Trans Pride LA returned to The Village at Ed Gould Plaza for its 25th anniversary celebration this year, drawing more than 1,500 Angelenos across two days of programming. This year’s event included the second annual Trans Town Hall, featuring RuPaul’s Drag Race All Stars (Season 9) contestant Gottmik.
“This feels so amazing. I feel like I have been in this very room watching panels very similar to this for as long as I can remember,” Gottmik said during the evening’s keynote conversation with journalist and podcaster Tre’Vell Anderson. Other guests throughout the evening included artist and activist Love Bailey, celebrated trans photographer Texas Isaiah, and former Youth Services client of the Center, Max Figgy.
The Trans Town Hall was hosted by Sydney Rogers, a.k.a Miss Barbie-Q, program manager of the Center’s Transgender Economic Empowerment Project (TEEP).

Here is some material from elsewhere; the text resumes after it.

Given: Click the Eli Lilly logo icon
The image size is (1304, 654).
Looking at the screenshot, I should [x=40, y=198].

Gottmik, a drag performer and makeup artist, broke boundaries as the first trans man to perform on RuPaul’s Drag Race in Season 13. He returned to the franchise for the ninth installment of All Stars, which saw the queens competing for charity for the first time. Gottmik chose to compete on behalf of Trans Lifeline, which provides peer support and crisis counseling for trans and gender nonconforming people in the U.S. and Canada.

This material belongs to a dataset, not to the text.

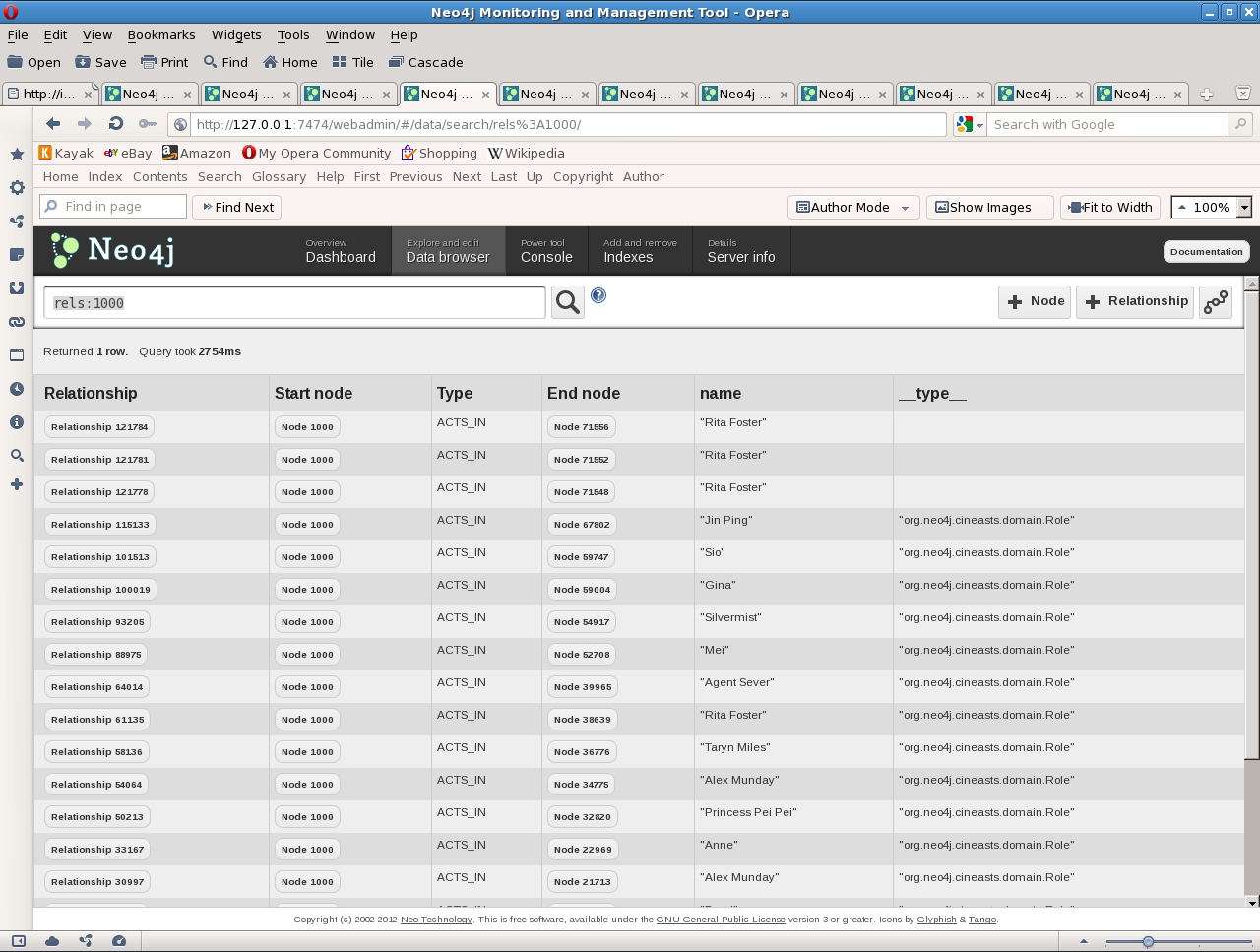Open the blue help question mark icon
Viewport: 1260px width, 952px height.
(x=598, y=295)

“I think trans people are the most magical people in the world,” he said. I think we literally, from day one, fight just to be us—just to start from ground zero, basically. … So we end up being the dopest people in the room. Trans people should be the leaders of everything, if you ask me.”
His goal for his appearance on Drag Race this time around was to tell his story via drag, Gottmik said, which included a high-fashion top surgery look that made waves online and in right-wing media.
“I think I just did it in a really beautiful and refined way, so it freaks conservatives out because it’s so gorgeous,” he said. “You can’t deny that. They’re freaking out like, What are you doing to our children?! It’s too beautiful! And, baby, it is beautiful, and your children are just fine knowing that they can do whatever the fuck they want to do with their bodies.”
It’s worth it to incite the wrath of far-right figures and internet trolls because trans kids “are looking to us to be strong and to fight this fight … to pave the way for them,” Gottmik said. “I find strength in that.”
He hopes that people who encounter his art—trans people specifically—feel empowered to live unapologetically and find strength in their authentic selves: “It’s really powerful to just walk into a room and be like, ‘Hey, I’m trans and I am not going anywhere. Get into it or get lost.’”
In addition to the Trans Town Hall, this year’s TPLA celebrations included a welcome mixer; a line-dancing lesson by Stud Country instructors; and the Saturday’s Trans Pride Festival, featuring 40+ market vendors, portrait studio by photographer Devyn Galindo, a Trans Pride Talent Showcase, and more.